(Stored records)
######

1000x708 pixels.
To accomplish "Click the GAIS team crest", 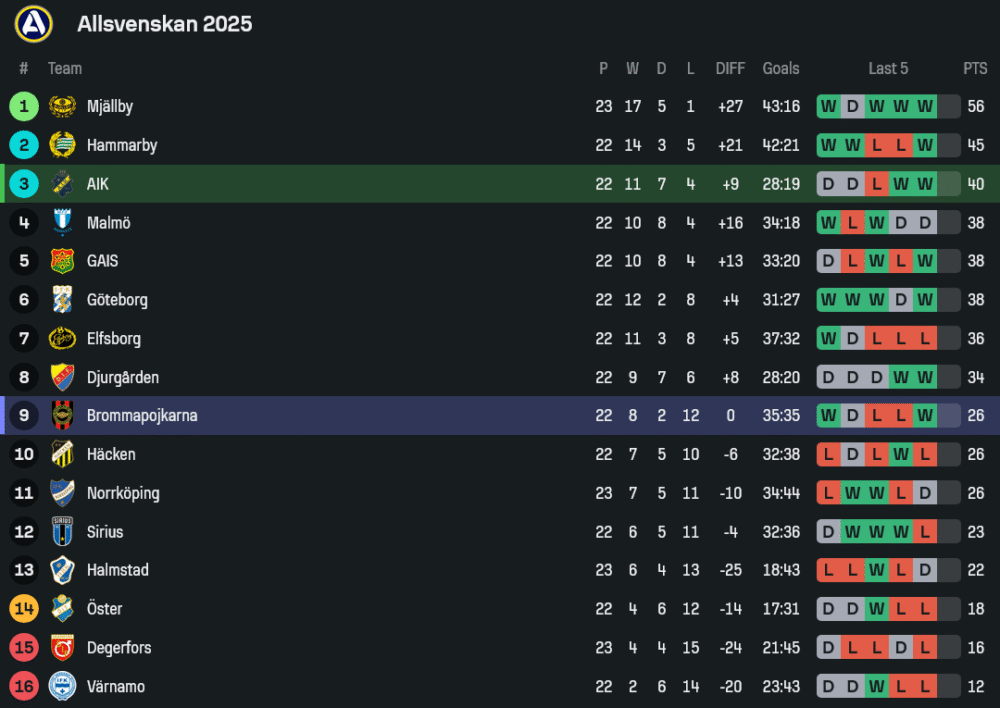I will [x=63, y=261].
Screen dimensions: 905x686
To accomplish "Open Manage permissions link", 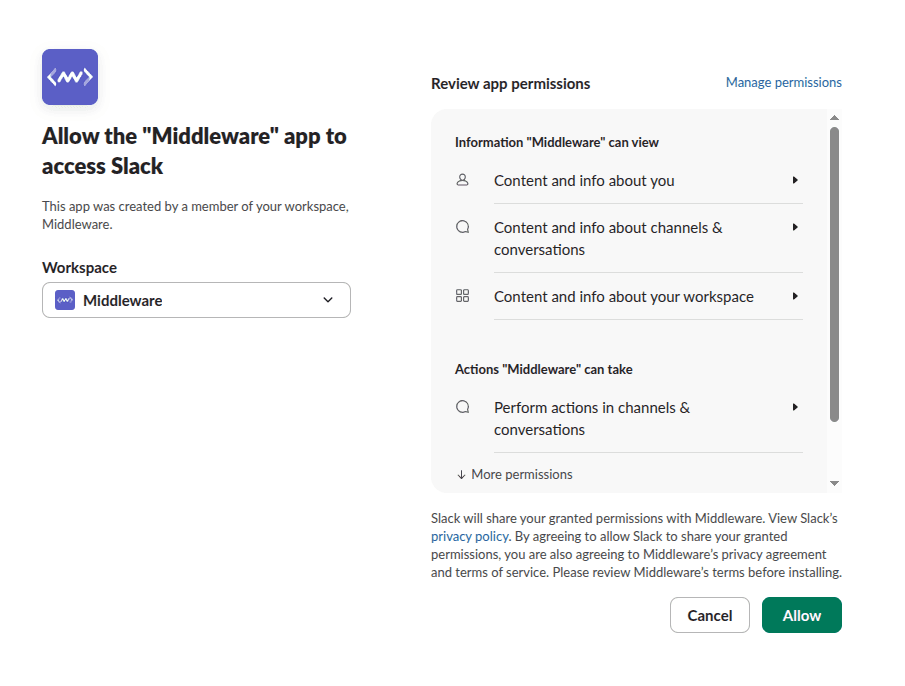I will 783,83.
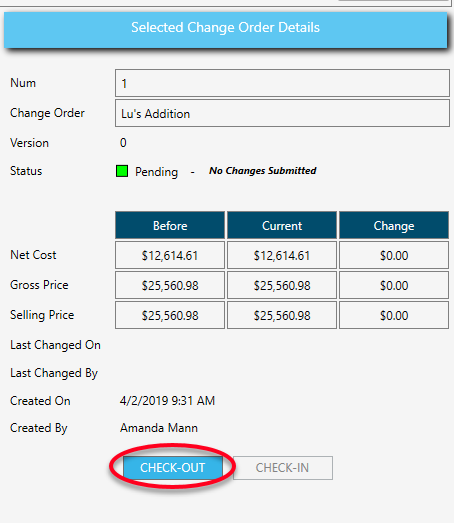Select the Gross Price Before value cell
Image resolution: width=454 pixels, height=523 pixels.
coord(170,285)
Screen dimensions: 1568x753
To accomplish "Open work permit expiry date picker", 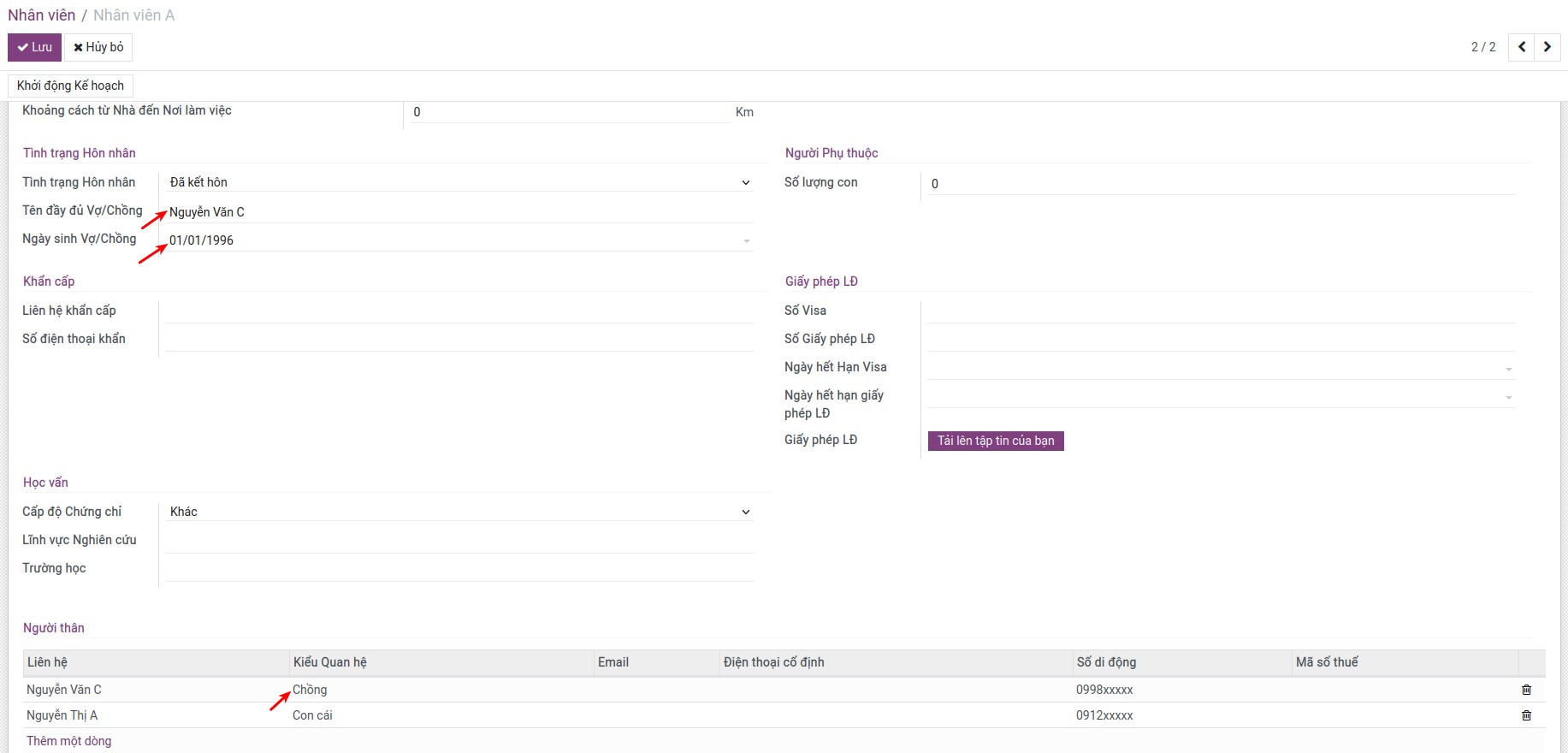I will coord(1220,396).
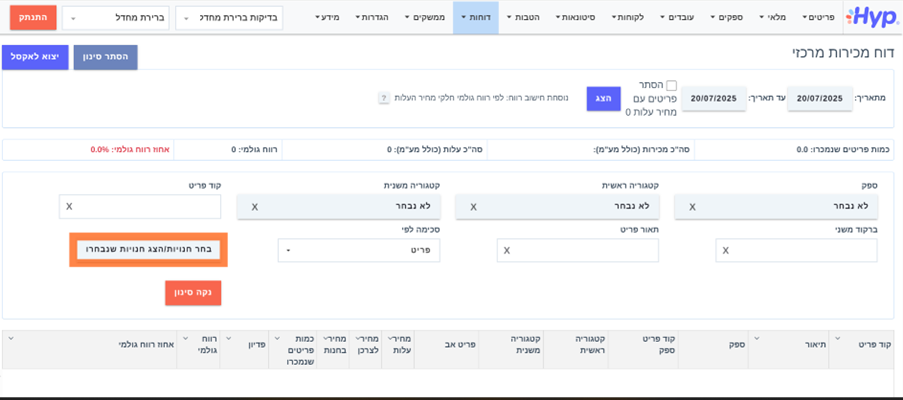Open the בדיקות ברירת מחדל dropdown

(x=229, y=18)
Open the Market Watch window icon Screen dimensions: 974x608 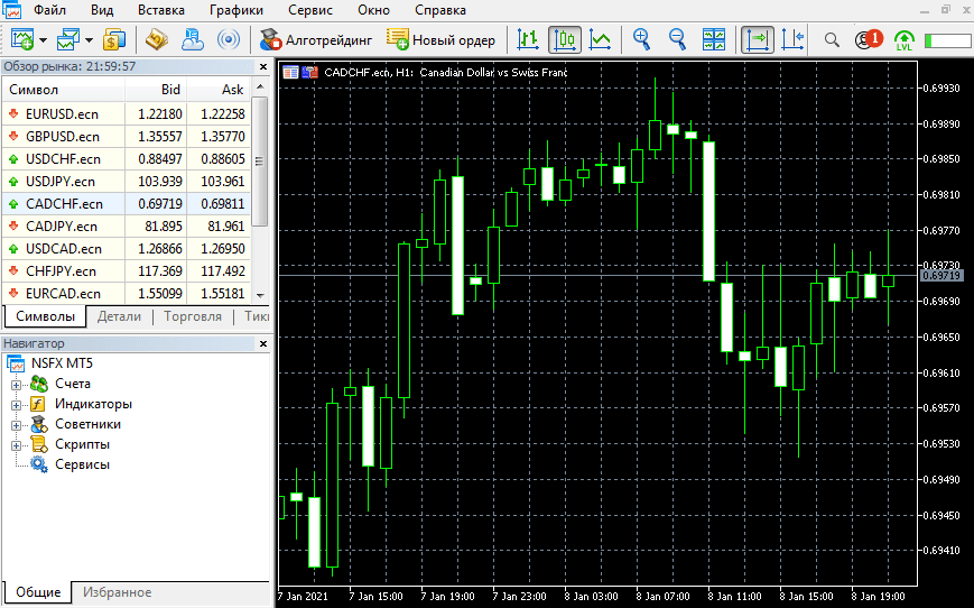(114, 40)
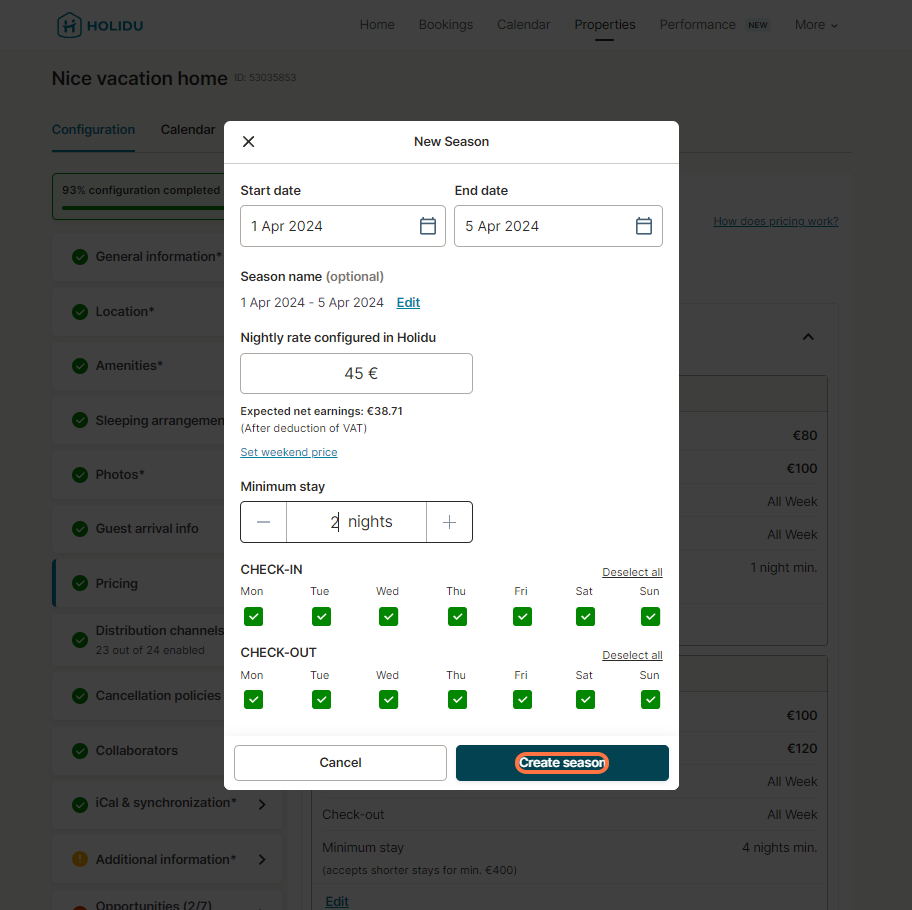Click the Set weekend price link
Viewport: 912px width, 910px height.
point(289,452)
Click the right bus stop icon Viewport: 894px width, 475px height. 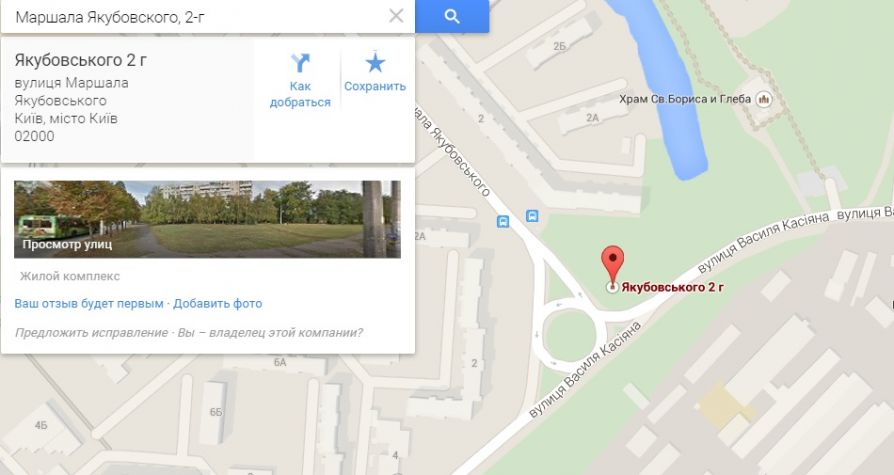[532, 216]
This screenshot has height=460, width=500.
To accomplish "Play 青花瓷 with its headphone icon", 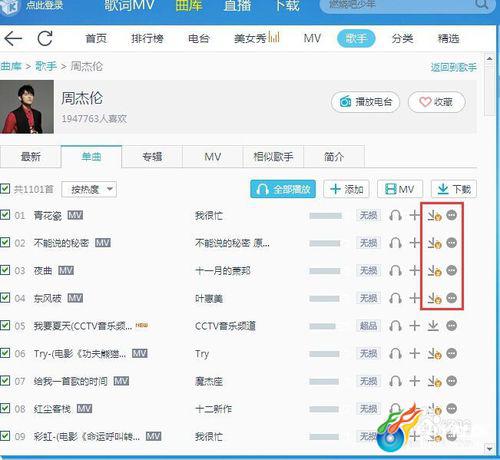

######

- _YOUR OBJECTIVE_
Look for the line that contains "This screenshot has height=460, width=500.", then please copy it and the rest of the lines through the end of the data, pictures excluded.

- _TASK OUTPUT_
This screenshot has height=460, width=500.
To accomplish "Play 青花瓷 with its headphone icon", 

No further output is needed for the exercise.